2669689 · March 17, 2025

Loading...

AI-Generated Content: All content on this page was generated by AI to highlight key points from the meeting. For complete details and context, we recommend watching the full video. so we can fix them.

Summary

The Alaska House Resources Committee voted 5-4 on March 17, 2025, to advance House Bill 33, which would let members of the Board of Fisheries and the Board of Game who disclose an interest remain in deliberations to answer technical questions while barring them from voting if the chair or a majority determines a conflict exists.

The Alaska House Resources Committee voted 5-4 on March 17, 2025, to move House Bill 33 out of committee. The bill, sponsored by Representative Cathy Stutes, would clarify that members of the Board of Fisheries and the Board of Game who disclose an interest may take part in discussion during deliberations but may not vote if the chair (the board’s designated ethics supervisor) or a majority of board members determines the participation would violate the Executive Branch Ethics Act.

Representative Stutes, the bill sponsor, told the committee the measure “doesn't change the qualifications of a conflict. It doesn't change anything except one thing. If the board says you have a conflict … you may not vote. You may participate in the discussion.” She said the change is intended to let subject-matter experts who would otherwise be “conflicted out” explain technical details during deliberations without permitting them to cast a vote on that matter.

Why it matters: the Board of Fisheries and Board of Game are allocative bodies that set harvest limits, area closures and other measures that directly change who may harvest state resources and how much. Proponents told the committee that, because many commercial operators are automatically considered conflicted for local issues, the boards often lose the expertise of people who know a specific fishery or hunt area best.
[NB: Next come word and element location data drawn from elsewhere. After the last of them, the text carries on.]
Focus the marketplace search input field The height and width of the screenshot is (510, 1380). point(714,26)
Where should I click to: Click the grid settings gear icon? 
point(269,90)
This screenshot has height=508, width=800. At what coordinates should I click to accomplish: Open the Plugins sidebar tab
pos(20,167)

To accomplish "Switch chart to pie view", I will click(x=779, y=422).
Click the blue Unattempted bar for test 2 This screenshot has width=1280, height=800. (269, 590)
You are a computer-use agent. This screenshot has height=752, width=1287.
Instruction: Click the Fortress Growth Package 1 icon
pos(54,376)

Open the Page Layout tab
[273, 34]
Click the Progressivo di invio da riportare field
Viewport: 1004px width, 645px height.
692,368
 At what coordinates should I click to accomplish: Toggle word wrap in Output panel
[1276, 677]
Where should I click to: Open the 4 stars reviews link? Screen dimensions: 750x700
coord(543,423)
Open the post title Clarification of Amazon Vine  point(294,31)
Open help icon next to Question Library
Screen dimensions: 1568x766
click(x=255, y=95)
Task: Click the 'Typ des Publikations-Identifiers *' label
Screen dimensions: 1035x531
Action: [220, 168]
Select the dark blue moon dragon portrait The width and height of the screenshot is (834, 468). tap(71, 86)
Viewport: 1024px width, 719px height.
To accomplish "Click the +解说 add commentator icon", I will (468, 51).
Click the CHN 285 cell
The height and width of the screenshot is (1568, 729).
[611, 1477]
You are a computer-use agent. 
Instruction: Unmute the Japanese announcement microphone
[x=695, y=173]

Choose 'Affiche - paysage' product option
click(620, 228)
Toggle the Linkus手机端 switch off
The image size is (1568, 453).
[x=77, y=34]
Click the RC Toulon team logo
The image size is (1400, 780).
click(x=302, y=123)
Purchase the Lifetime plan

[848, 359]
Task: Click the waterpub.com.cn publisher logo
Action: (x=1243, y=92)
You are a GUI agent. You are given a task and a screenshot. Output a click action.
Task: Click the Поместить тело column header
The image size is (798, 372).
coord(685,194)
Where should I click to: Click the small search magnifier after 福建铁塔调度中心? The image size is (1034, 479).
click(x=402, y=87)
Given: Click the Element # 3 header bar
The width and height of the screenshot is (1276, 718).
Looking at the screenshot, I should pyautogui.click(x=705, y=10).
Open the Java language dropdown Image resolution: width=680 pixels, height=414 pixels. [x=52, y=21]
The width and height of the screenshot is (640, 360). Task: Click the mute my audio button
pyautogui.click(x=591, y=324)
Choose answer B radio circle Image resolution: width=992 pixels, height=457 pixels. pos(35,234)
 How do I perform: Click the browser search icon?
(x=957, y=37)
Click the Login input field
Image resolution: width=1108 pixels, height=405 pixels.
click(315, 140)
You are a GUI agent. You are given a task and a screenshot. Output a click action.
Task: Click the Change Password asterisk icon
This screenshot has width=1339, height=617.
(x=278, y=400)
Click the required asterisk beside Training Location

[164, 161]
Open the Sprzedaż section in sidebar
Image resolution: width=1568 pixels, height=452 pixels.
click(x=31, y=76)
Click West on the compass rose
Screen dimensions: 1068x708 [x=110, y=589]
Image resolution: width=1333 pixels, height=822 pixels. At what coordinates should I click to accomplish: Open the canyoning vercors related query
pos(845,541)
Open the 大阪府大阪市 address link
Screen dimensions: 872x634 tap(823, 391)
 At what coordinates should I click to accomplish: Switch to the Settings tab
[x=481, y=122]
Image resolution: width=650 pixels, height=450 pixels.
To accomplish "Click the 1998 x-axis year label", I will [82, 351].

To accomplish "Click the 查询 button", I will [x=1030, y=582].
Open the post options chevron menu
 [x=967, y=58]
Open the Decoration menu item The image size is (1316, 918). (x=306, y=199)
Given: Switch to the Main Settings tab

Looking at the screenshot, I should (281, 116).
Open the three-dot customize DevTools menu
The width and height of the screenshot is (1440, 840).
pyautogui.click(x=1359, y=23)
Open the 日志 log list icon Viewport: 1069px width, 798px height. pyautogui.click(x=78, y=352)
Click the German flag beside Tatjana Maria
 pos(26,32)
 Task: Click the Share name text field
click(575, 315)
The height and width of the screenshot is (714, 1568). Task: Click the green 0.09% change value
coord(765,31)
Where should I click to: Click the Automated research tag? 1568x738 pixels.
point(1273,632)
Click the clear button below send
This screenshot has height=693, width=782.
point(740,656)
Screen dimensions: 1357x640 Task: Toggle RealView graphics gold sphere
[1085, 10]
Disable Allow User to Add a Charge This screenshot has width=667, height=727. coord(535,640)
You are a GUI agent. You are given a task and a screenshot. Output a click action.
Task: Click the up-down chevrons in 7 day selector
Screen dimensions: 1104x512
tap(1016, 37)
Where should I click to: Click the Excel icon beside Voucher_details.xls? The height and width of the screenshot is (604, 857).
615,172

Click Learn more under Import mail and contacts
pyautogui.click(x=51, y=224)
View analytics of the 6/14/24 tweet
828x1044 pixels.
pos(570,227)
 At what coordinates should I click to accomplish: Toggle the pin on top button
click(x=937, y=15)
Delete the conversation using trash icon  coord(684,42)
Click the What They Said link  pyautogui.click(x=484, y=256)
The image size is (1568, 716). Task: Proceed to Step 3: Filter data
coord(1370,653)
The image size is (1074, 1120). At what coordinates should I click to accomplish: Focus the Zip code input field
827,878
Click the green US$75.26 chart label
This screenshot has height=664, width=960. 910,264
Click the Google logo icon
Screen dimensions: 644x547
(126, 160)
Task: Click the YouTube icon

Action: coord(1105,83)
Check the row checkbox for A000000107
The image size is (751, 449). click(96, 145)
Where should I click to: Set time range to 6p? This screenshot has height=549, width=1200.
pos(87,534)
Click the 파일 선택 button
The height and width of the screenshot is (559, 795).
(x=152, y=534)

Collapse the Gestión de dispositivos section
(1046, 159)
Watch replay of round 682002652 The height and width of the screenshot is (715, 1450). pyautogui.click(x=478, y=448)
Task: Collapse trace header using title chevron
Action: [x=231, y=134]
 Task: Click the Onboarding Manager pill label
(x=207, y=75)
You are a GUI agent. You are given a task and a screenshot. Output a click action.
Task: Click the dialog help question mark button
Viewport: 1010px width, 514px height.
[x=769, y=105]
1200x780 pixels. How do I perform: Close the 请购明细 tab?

Major commercial fishing and fishing-industry groups, and some hunting and conservation organizations, testified in support. Tracy Welch, executive director of United Fishermen of Alaska, said UFA “strongly supports House Bill 33” and described the bill’s intent as allowing conflicted members to “clarify when it becomes apparent that board members are not understanding the effects and intent of a proposal.” Nelson Evans of the Petersburg Vessel Owners Association, Linda Behnken of the Alaska Longline Fishermen’s Association, and other associations told the committee the change would let knowledgeable members ask targeted questions during deliberations that staff and other board members might not think to ask.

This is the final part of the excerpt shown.